Ruth Baumgarte (Foto Wölbing / Van Dyck)

Vita Ruth Baumgarte

Ruth Baumgarte, 1923 in Coburg geboren, wuchs als Tochter der Schauspielerin Margarethe Kellner-Conrady und des Schauspielers, Regisseurs und Ufa-Direktors Kurt Rupli in Berlin auf. Nach einem Studium an der Staatlichen Hochschule für Bildende Künste siedelte sie 1946 nach Bielefeld über und baute sich zunächst eine Karriere als Illustratorin auf, bevor sie sich ausschließlich der freien Kunst zuwandte. Über die Jahre entwickelte die Künstlerin ein variantenreiches, am Menschen orientiertes Lebenswerk voller Farbenkraft, das durch politisch-soziale Reflexionen sowie ihre zahlreichen Reisen geprägt ist.

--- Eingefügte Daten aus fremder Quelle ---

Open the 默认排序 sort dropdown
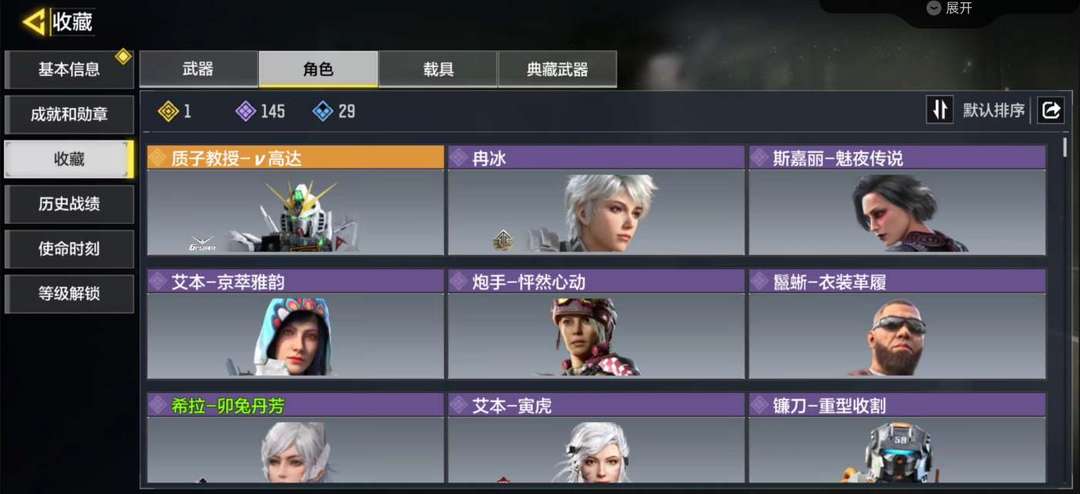The height and width of the screenshot is (494, 1080). pyautogui.click(x=993, y=110)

Ihr Werk – insbesondere der über zwei Jahrzehnte entstandene Afrika-Zyklus – erlangte durch Ausstellungen in renommierten Institutionen und Galerien internationale Anerkennung. Zuletzt wurde dieser bis Anfang Januar 2018 im Ludwig Museum Koblenz gezeigt. Von Oktober bis Dezember wird er ein weiteres Mal im Ludwig Museum St. Petersburg, im dortigen Marble Palace, zu sehen sein.  

www.ruth-baumgarte.com

Eröffnung

Kranführer (Copyright: Kunststiftung Ruth Baumgarte)

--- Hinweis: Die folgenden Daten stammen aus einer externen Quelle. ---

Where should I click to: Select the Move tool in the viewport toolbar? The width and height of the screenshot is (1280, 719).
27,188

Zur Ausstellungseröffnung am 11. März, 11 Uhr liest die bekannte Schauspielerin Hannelore Hoger ausgewählte Texte zur Industriearbeit von Martin Walser und Egon Erwin Kisch. Der Eintritt ist frei. Eine wissenschaftliche Einführung zur Ausstellung geben der Kurator Prof. Hanno Sowade sowie Prof. Beate Reifenscheid, Direktorin des Koblenzer Ludwig Museums und Ruth Baumgarte-Kennerin.

Hannelore Hoger wurde für ihre Arbeit als Theater- und Filmschauspielerin mehrfach ausgezeichnet, u.a. mit dem Adolf-Grimme-Preis. Bekannt wurde sie vor allem durch ihre Rolle der Kommissarin Bella Block. Die Künstlerin Ruth Baumgarte hat Hannelore Hoger selbst persönlich kennengelernt.